**** Recorded information ****
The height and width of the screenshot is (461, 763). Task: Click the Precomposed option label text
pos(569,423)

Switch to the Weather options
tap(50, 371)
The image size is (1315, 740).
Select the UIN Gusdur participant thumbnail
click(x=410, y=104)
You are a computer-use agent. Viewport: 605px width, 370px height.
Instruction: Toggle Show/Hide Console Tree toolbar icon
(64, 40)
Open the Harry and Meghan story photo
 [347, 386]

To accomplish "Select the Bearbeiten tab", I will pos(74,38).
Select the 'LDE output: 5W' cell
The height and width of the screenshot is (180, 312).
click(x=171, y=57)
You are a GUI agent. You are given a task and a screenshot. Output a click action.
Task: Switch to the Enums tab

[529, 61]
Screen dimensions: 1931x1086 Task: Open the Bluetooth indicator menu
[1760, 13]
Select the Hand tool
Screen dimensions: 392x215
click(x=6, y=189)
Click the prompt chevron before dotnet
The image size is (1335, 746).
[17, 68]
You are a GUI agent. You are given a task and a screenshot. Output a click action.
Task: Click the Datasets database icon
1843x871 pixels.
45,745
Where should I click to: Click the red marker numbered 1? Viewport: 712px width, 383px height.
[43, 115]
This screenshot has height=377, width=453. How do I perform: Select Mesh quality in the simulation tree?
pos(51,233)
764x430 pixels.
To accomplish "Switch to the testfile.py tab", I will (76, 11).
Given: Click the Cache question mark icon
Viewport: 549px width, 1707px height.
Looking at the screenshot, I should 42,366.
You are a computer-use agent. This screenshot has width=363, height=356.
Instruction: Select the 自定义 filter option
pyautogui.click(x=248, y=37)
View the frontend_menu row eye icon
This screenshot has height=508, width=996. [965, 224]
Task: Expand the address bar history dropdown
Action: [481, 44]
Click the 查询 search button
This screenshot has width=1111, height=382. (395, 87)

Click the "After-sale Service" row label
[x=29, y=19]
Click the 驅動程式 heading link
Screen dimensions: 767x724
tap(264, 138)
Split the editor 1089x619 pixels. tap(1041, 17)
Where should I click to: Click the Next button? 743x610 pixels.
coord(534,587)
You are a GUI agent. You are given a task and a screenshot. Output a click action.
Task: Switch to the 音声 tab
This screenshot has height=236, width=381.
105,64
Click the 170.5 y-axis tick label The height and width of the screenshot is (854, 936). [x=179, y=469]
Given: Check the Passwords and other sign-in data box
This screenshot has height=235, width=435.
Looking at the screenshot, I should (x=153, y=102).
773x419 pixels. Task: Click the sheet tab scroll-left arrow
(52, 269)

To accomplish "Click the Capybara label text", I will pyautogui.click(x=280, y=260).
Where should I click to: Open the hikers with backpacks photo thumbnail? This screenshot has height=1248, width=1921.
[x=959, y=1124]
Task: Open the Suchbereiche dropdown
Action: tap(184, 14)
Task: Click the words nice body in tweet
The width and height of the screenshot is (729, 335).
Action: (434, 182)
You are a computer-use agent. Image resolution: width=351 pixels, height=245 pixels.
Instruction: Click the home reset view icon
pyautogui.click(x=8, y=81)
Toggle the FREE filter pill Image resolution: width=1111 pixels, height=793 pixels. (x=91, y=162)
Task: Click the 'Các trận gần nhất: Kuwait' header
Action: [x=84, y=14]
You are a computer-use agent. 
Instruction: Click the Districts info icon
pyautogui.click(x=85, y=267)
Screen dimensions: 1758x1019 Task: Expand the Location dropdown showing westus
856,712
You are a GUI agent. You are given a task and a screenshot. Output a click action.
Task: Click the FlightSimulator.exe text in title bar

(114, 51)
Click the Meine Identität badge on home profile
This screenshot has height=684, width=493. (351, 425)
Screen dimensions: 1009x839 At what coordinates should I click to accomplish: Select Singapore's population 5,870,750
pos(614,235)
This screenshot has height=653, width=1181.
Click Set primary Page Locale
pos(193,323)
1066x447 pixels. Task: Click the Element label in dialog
****
Rewrite all of the data above, putting "Display size" in place of every "Screen dimensions" and leaving everything else unchanged.

Response below >>
The height and width of the screenshot is (461, 763). Task: Click the Precomposed option label text
pos(569,423)

Switch to the Weather options
tap(50, 371)
The image size is (1315, 740).
Select the UIN Gusdur participant thumbnail
click(x=410, y=104)
You are a computer-use agent. Viewport: 605px width, 370px height.
Instruction: Toggle Show/Hide Console Tree toolbar icon
(64, 40)
Open the Harry and Meghan story photo
 [347, 386]

To accomplish "Select the Bearbeiten tab", I will pos(74,38).
Select the 'LDE output: 5W' cell
The height and width of the screenshot is (180, 312).
click(x=171, y=57)
You are a GUI agent. You are given a task and a screenshot. Output a click action.
Task: Switch to the Enums tab

[529, 61]
Display size: 1931x1086 Task: Open the Bluetooth indicator menu
[1760, 13]
Select the Hand tool
Display size: 392x215
click(x=6, y=189)
Click the prompt chevron before dotnet
The image size is (1335, 746).
[17, 68]
You are a GUI agent. You are given a task and a screenshot. Output a click action.
Task: Click the Datasets database icon
1843x871 pixels.
45,745
Where should I click to: Click the red marker numbered 1? Viewport: 712px width, 383px height.
[43, 115]
This screenshot has height=377, width=453. How do I perform: Select Mesh quality in the simulation tree?
pos(51,233)
764x430 pixels.
To accomplish "Switch to the testfile.py tab", I will (76, 11).
Given: Click the Cache question mark icon
Viewport: 549px width, 1707px height.
Looking at the screenshot, I should 42,366.
You are a computer-use agent. This screenshot has width=363, height=356.
Instruction: Select the 自定义 filter option
pyautogui.click(x=248, y=37)
View the frontend_menu row eye icon
This screenshot has height=508, width=996. [965, 224]
Task: Expand the address bar history dropdown
Action: [481, 44]
Click the 查询 search button
This screenshot has width=1111, height=382. (395, 87)

Click the "After-sale Service" row label
[x=29, y=19]
Click the 驅動程式 heading link
Display size: 767x724
tap(264, 138)
Split the editor 1089x619 pixels. tap(1041, 17)
Where should I click to: Click the Next button? 743x610 pixels.
coord(534,587)
You are a GUI agent. You are given a task and a screenshot. Output a click action.
Task: Switch to the 音声 tab
This screenshot has height=236, width=381.
105,64
Click the 170.5 y-axis tick label The height and width of the screenshot is (854, 936). [x=179, y=469]
Given: Check the Passwords and other sign-in data box
This screenshot has height=235, width=435.
Looking at the screenshot, I should (x=153, y=102).
773x419 pixels. Task: Click the sheet tab scroll-left arrow
(52, 269)

To accomplish "Click the Capybara label text", I will pyautogui.click(x=280, y=260).
Where should I click to: Open the hikers with backpacks photo thumbnail? This screenshot has height=1248, width=1921.
[x=959, y=1124]
Task: Open the Suchbereiche dropdown
Action: tap(184, 14)
Task: Click the words nice body in tweet
The width and height of the screenshot is (729, 335).
Action: (434, 182)
You are a computer-use agent. Image resolution: width=351 pixels, height=245 pixels.
Instruction: Click the home reset view icon
pyautogui.click(x=8, y=81)
Toggle the FREE filter pill Image resolution: width=1111 pixels, height=793 pixels. (x=91, y=162)
Task: Click the 'Các trận gần nhất: Kuwait' header
Action: [x=84, y=14]
You are a computer-use agent. 
Instruction: Click the Districts info icon
pyautogui.click(x=85, y=267)
Display size: 1758x1019 Task: Expand the Location dropdown showing westus
856,712
You are a GUI agent. You are given a task and a screenshot. Output a click action.
Task: Click the FlightSimulator.exe text in title bar

(114, 51)
Click the Meine Identität badge on home profile
This screenshot has height=684, width=493. (351, 425)
Display size: 1009x839 At what coordinates should I click to accomplish: Select Singapore's population 5,870,750
pos(614,235)
This screenshot has height=653, width=1181.
Click Set primary Page Locale
pos(193,323)
1066x447 pixels. Task: Click the Element label in dialog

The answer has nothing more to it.